# Start of Data for this exercise
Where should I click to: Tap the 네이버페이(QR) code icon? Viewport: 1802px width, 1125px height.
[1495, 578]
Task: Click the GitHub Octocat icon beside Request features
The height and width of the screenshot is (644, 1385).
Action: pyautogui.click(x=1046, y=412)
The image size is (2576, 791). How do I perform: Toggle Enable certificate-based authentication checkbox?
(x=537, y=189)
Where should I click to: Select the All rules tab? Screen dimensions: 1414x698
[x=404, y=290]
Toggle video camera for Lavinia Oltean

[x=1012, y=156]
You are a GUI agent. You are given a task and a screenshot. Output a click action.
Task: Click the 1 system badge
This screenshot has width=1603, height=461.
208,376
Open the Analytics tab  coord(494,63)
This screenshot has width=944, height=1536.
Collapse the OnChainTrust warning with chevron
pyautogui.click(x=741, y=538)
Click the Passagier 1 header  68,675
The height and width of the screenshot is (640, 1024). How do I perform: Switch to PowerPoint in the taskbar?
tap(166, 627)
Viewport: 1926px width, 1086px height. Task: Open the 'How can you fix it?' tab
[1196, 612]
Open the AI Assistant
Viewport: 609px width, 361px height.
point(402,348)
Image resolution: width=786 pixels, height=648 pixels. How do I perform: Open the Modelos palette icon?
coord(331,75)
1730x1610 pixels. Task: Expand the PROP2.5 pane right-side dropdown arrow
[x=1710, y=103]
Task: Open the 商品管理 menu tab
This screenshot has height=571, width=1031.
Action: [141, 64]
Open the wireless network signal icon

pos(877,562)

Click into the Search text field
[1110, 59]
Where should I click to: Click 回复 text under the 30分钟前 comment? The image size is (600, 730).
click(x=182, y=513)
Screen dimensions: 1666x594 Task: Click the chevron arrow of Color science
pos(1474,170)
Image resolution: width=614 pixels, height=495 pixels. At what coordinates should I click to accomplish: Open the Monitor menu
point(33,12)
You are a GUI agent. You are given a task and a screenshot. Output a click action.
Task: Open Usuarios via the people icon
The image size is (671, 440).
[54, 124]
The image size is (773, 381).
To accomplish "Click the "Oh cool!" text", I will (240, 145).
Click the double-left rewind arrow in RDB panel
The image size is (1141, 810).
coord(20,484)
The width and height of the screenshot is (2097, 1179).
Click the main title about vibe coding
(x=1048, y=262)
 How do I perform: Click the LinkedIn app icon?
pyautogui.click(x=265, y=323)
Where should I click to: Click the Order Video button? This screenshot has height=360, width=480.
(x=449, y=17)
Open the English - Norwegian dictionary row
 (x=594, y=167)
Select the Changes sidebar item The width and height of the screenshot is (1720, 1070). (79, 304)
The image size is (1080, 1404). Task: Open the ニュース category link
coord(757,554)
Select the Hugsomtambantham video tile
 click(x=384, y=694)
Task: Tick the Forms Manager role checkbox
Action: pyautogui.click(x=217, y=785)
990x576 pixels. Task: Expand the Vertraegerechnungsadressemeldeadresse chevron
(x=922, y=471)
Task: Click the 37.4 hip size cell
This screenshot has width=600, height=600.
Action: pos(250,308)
# End of Data for this exercise
**Exercise task**.
Repeat verbatim the lines from the one containing "1730x1610 pixels. Task: Expand" through the one containing "will (240, 145).", inclusive.

**Exercise solution**.
1730x1610 pixels. Task: Expand the PROP2.5 pane right-side dropdown arrow
[x=1710, y=103]
Task: Open the 商品管理 menu tab
This screenshot has height=571, width=1031.
Action: [141, 64]
Open the wireless network signal icon

pos(877,562)

Click into the Search text field
[1110, 59]
Where should I click to: Click 回复 text under the 30分钟前 comment? The image size is (600, 730).
click(x=182, y=513)
Screen dimensions: 1666x594 Task: Click the chevron arrow of Color science
pos(1474,170)
Image resolution: width=614 pixels, height=495 pixels. At what coordinates should I click to accomplish: Open the Monitor menu
point(33,12)
You are a GUI agent. You are given a task and a screenshot. Output a click action.
Task: Open Usuarios via the people icon
The image size is (671, 440).
[54, 124]
The image size is (773, 381).
To accomplish "Click the "Oh cool!" text", I will (240, 145).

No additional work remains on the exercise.